Copy the following items word for word.

Dataset records -
▼
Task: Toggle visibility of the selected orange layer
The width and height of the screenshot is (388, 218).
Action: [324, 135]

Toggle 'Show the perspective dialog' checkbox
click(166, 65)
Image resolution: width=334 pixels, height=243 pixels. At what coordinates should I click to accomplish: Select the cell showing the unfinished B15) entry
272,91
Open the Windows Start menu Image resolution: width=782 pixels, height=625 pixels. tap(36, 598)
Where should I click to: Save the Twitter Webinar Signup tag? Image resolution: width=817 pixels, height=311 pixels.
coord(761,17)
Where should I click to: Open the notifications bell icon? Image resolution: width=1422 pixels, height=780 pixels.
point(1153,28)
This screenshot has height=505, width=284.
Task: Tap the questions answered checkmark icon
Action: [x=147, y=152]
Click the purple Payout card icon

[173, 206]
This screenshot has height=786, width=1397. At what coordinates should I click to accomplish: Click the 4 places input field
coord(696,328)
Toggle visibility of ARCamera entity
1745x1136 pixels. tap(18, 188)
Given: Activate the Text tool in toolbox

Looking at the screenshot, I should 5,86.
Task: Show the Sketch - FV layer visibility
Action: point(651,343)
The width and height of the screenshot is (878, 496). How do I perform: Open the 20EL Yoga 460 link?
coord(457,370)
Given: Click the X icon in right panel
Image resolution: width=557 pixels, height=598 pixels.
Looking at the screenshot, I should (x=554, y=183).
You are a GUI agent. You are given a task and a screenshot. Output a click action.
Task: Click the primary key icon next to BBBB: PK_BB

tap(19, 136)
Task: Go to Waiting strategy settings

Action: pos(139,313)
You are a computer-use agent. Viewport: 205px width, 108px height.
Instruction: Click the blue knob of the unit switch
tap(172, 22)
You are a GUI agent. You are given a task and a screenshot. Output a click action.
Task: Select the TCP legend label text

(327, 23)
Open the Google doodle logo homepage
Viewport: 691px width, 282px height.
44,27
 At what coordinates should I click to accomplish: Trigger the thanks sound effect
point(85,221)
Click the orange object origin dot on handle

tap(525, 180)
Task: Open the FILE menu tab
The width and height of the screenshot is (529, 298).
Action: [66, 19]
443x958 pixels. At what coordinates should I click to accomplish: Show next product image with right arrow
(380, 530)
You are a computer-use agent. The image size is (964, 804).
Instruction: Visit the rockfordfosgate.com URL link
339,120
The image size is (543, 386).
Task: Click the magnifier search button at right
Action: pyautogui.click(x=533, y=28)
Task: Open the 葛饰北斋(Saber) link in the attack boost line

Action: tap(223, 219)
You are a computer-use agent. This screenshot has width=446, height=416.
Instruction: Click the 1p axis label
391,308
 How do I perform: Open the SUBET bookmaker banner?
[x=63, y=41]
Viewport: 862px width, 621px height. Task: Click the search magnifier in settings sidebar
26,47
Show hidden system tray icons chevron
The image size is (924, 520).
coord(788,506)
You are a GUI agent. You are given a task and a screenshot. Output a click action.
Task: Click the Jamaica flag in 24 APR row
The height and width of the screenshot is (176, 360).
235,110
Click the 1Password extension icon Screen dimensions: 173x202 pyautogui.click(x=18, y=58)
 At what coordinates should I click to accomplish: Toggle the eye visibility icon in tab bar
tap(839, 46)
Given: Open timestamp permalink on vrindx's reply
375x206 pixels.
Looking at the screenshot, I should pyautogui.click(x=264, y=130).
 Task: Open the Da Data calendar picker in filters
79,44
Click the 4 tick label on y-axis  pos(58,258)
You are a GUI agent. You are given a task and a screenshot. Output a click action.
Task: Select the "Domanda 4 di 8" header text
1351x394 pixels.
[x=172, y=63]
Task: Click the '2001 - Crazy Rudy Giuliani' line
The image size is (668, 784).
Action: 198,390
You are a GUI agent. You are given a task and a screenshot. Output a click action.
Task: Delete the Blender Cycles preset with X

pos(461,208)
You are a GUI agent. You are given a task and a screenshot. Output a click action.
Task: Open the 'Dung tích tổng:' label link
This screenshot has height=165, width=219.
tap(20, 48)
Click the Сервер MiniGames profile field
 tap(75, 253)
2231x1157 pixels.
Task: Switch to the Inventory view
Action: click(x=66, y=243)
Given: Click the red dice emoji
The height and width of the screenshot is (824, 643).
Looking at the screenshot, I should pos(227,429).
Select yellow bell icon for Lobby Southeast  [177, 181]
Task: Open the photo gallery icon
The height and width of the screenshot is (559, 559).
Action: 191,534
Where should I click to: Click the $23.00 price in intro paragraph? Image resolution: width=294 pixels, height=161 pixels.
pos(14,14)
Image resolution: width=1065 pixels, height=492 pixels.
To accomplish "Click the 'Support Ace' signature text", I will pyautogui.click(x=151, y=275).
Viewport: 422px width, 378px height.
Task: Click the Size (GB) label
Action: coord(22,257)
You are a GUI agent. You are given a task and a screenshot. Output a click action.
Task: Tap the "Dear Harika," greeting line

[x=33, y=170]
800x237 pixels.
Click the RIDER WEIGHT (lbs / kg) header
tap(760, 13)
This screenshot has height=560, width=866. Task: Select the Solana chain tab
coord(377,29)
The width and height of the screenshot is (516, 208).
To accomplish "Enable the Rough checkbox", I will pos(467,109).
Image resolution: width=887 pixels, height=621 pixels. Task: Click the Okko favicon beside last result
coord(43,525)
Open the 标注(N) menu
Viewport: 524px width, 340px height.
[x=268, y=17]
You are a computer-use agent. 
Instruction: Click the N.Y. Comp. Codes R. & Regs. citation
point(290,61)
▲
Expected output -
Task: Toggle visibility of the selected orange layer
The width and height of the screenshot is (388, 218).
Action: [324, 135]

Toggle 'Show the perspective dialog' checkbox
click(166, 65)
Image resolution: width=334 pixels, height=243 pixels. At what coordinates should I click to accomplish: Select the cell showing the unfinished B15) entry
272,91
Open the Windows Start menu Image resolution: width=782 pixels, height=625 pixels. tap(36, 598)
Where should I click to: Save the Twitter Webinar Signup tag? Image resolution: width=817 pixels, height=311 pixels.
coord(761,17)
Where should I click to: Open the notifications bell icon? Image resolution: width=1422 pixels, height=780 pixels.
point(1153,28)
This screenshot has height=505, width=284.
Task: Tap the questions answered checkmark icon
Action: [x=147, y=152]
Click the purple Payout card icon

[173, 206]
This screenshot has height=786, width=1397. At what coordinates should I click to accomplish: Click the 4 places input field
coord(696,328)
Toggle visibility of ARCamera entity
1745x1136 pixels. tap(18, 188)
Given: Activate the Text tool in toolbox

Looking at the screenshot, I should 5,86.
Task: Show the Sketch - FV layer visibility
Action: point(651,343)
The width and height of the screenshot is (878, 496). How do I perform: Open the 20EL Yoga 460 link?
coord(457,370)
Given: Click the X icon in right panel
Image resolution: width=557 pixels, height=598 pixels.
Looking at the screenshot, I should (x=554, y=183).
You are a GUI agent. You are given a task and a screenshot. Output a click action.
Task: Click the primary key icon next to BBBB: PK_BB

tap(19, 136)
Task: Go to Waiting strategy settings

Action: pos(139,313)
You are a computer-use agent. Viewport: 205px width, 108px height.
Instruction: Click the blue knob of the unit switch
tap(172, 22)
You are a GUI agent. You are given a task and a screenshot. Output a click action.
Task: Select the TCP legend label text

(327, 23)
Open the Google doodle logo homepage
Viewport: 691px width, 282px height.
44,27
 At what coordinates should I click to accomplish: Trigger the thanks sound effect
point(85,221)
Click the orange object origin dot on handle

tap(525, 180)
Task: Open the FILE menu tab
The width and height of the screenshot is (529, 298).
Action: [66, 19]
443x958 pixels. At what coordinates should I click to accomplish: Show next product image with right arrow
(380, 530)
You are a computer-use agent. The image size is (964, 804).
Instruction: Visit the rockfordfosgate.com URL link
339,120
The image size is (543, 386).
Task: Click the magnifier search button at right
Action: pyautogui.click(x=533, y=28)
Task: Open the 葛饰北斋(Saber) link in the attack boost line

Action: tap(223, 219)
You are a computer-use agent. This screenshot has width=446, height=416.
Instruction: Click the 1p axis label
391,308
 How do I perform: Open the SUBET bookmaker banner?
[x=63, y=41]
Viewport: 862px width, 621px height. Task: Click the search magnifier in settings sidebar
26,47
Show hidden system tray icons chevron
The image size is (924, 520).
coord(788,506)
You are a GUI agent. You are given a task and a screenshot. Output a click action.
Task: Click the Jamaica flag in 24 APR row
The height and width of the screenshot is (176, 360).
235,110
Click the 1Password extension icon Screen dimensions: 173x202 pyautogui.click(x=18, y=58)
 At what coordinates should I click to accomplish: Toggle the eye visibility icon in tab bar
tap(839, 46)
Given: Open timestamp permalink on vrindx's reply
375x206 pixels.
Looking at the screenshot, I should pyautogui.click(x=264, y=130).
 Task: Open the Da Data calendar picker in filters
79,44
Click the 4 tick label on y-axis  pos(58,258)
You are a GUI agent. You are given a task and a screenshot. Output a click action.
Task: Select the "Domanda 4 di 8" header text
1351x394 pixels.
[x=172, y=63]
Task: Click the '2001 - Crazy Rudy Giuliani' line
The image size is (668, 784).
Action: 198,390
You are a GUI agent. You are given a task and a screenshot. Output a click action.
Task: Delete the Blender Cycles preset with X

pos(461,208)
You are a GUI agent. You are given a task and a screenshot. Output a click action.
Task: Open the 'Dung tích tổng:' label link
This screenshot has height=165, width=219.
tap(20, 48)
Click the Сервер MiniGames profile field
 tap(75, 253)
2231x1157 pixels.
Task: Switch to the Inventory view
Action: click(x=66, y=243)
Given: Click the red dice emoji
The height and width of the screenshot is (824, 643).
Looking at the screenshot, I should pos(227,429).
Select yellow bell icon for Lobby Southeast  [177, 181]
Task: Open the photo gallery icon
The height and width of the screenshot is (559, 559).
Action: 191,534
Where should I click to: Click the $23.00 price in intro paragraph? Image resolution: width=294 pixels, height=161 pixels.
pos(14,14)
Image resolution: width=1065 pixels, height=492 pixels.
To accomplish "Click the 'Support Ace' signature text", I will pyautogui.click(x=151, y=275).
Viewport: 422px width, 378px height.
Task: Click the Size (GB) label
Action: coord(22,257)
You are a GUI agent. You are given a task and a screenshot. Output a click action.
Task: Tap the "Dear Harika," greeting line

[x=33, y=170]
800x237 pixels.
Click the RIDER WEIGHT (lbs / kg) header
tap(760, 13)
This screenshot has height=560, width=866. Task: Select the Solana chain tab
coord(377,29)
The width and height of the screenshot is (516, 208).
To accomplish "Enable the Rough checkbox", I will pos(467,109).
Image resolution: width=887 pixels, height=621 pixels. Task: Click the Okko favicon beside last result
coord(43,525)
Open the 标注(N) menu
Viewport: 524px width, 340px height.
[x=268, y=17]
You are a computer-use agent. 
Instruction: Click the N.Y. Comp. Codes R. & Regs. citation
point(290,61)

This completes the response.